The Defaulted Paper Mill & Bankruptcy
May 19, 2008 by notebuyingprofits.com
Filed under Bankruptcy
Floyd Norris over at the NYT carried an interesting piece on a note pool of Merrill Lynch 2nd liens.
The loss rate on those 2nd mortgages, originated by OwnIt Mortgage which filed BK in 2006, is estimated to be close to 60% at this point, and the bonds have seen their ratings drop from AAA to junk in the course of a year.
The reason for the losses? Well, the numbers seem to be pointing to more borrowers stopping payments on their 2nd mortgages altogether.
Ken Andrews, a savvy San Diego bankruptcy and foreclosure attorney who represents borrowers, has what passes for sound advice for borrowers with those 2nd mortgages - just stop paying. And for those who aren’t quite satisfied with the pesky 2nd remaining secured on their home, he’s got a solution for them – strip the lien by filing a Chapter 13. It’s worth reading his recent piece here.
So what’s the big deal? As a note buyer, you need to be increasingly aware of some of the changing incentive structures for borrowers. A lowering of the social stigma against foreclosure and bankruptcy could be a harbinger of larger numbers of BK’s in your portfolio.
Not that that’s automatically bad. Bankruptcy postpones the completion of a foreclosure proceeding, when the Bankruptcy’s dismissed. And when it’s approved and discharged, it creates a set of cash flows that can be much steadier than a typical performing loan.
So follow the masses here – stay ahead of the curve ball – and think about taking advantage of the borrower BK note buying opportunity.
















You have mentioned buying Notes in Bankruptcy a few times in your presentations. Someone who does blasts at 55% and someone else who specializes in what I think was Chapter 13 seconds. I would like to hear more about business models that people have set up to run their business. With emphasis on what would be a good business model for beginners. I have a particular interest in the Bankruptcy blasts.
I would suspect that there is not a whole lot of lenders who would have pools that would fit my profile of having $75K to flip over 3 to 4 times a year. Right now I am struggling with the best way to get involved in buying notes. I would feel uncomfortable raising money from others unless I had several completed deals worth of experience.
Rick
North Georgia
Experience is key to both beefing up your confidence in what you can do, as well as in having something to show for – even if it’s a single-note track record – with your investors.

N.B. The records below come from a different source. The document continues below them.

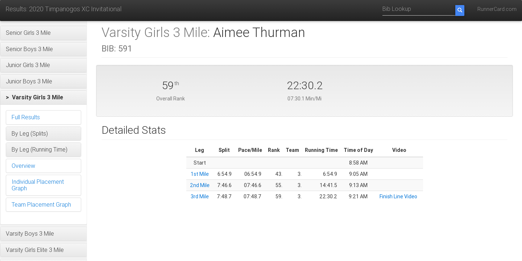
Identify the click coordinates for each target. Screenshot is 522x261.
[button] (43, 33)
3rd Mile (200, 196)
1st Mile (200, 174)
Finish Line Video (398, 196)
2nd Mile (200, 185)
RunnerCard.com (497, 9)
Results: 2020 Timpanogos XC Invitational (63, 9)
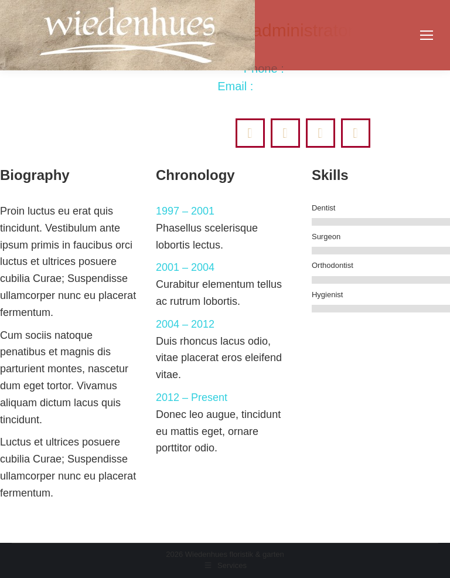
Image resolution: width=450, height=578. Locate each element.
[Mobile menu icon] (426, 35)
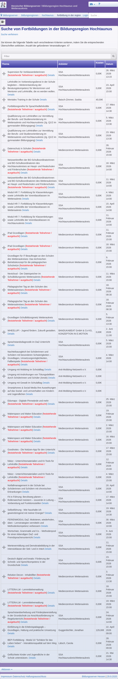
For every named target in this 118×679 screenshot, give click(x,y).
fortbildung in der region (69, 15)
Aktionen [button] (6, 669)
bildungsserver (9, 15)
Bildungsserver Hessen (93, 676)
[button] (92, 4)
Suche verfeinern (9, 34)
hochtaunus (48, 15)
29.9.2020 (112, 676)
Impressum (6, 676)
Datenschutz (19, 676)
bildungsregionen (30, 15)
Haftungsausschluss (36, 676)
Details (51, 75)
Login (85, 15)
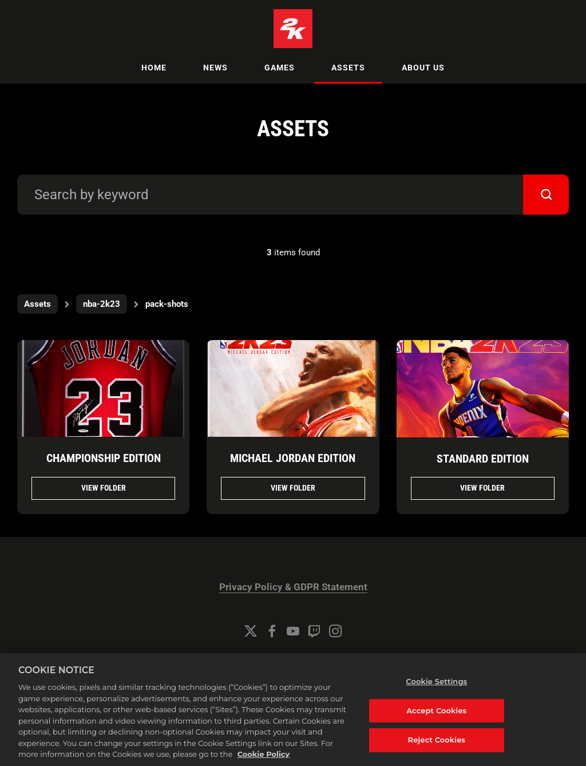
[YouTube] (293, 631)
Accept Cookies (436, 717)
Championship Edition (103, 458)
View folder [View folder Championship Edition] (103, 487)
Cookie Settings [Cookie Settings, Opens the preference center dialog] (436, 688)
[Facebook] (272, 631)
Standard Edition (483, 458)
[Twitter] (250, 631)
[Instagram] (335, 631)
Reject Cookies (437, 747)
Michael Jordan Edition (292, 458)
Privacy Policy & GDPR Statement (293, 587)
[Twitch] (314, 631)
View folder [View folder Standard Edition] (482, 487)
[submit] (546, 195)
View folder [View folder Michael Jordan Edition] (293, 487)
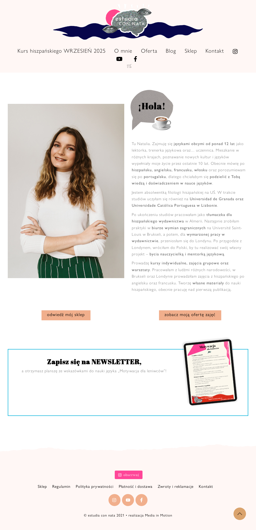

In terms of lenders selling singles that would mean your capital available – yes, they exist. All you need is a single one that has non-performing paper they want to sell and you could put your $75K to use and cycle it through the year. The key is obviously in finding the ones that won’t require you to buy an entire pool.
As to the BK blast – I never like the blast approach myself – it takes too much time and it’s got a low hit rate overall. My suggestion would be to use the top-down approach and go straight to the heads of the BK department, as I know you’re already doing.
You never know when you’ll be able to get a lead from a rep or from the head of the BK department, on a BK note that’s available for sale.
The other option is to only request notes in BK from the lenders you end up developing relationships with. You may find that you’re in a smaller group of buyers for that kind of paper.
I’ll keep in mind your request to share more about business plans and business models for people starting out in the business.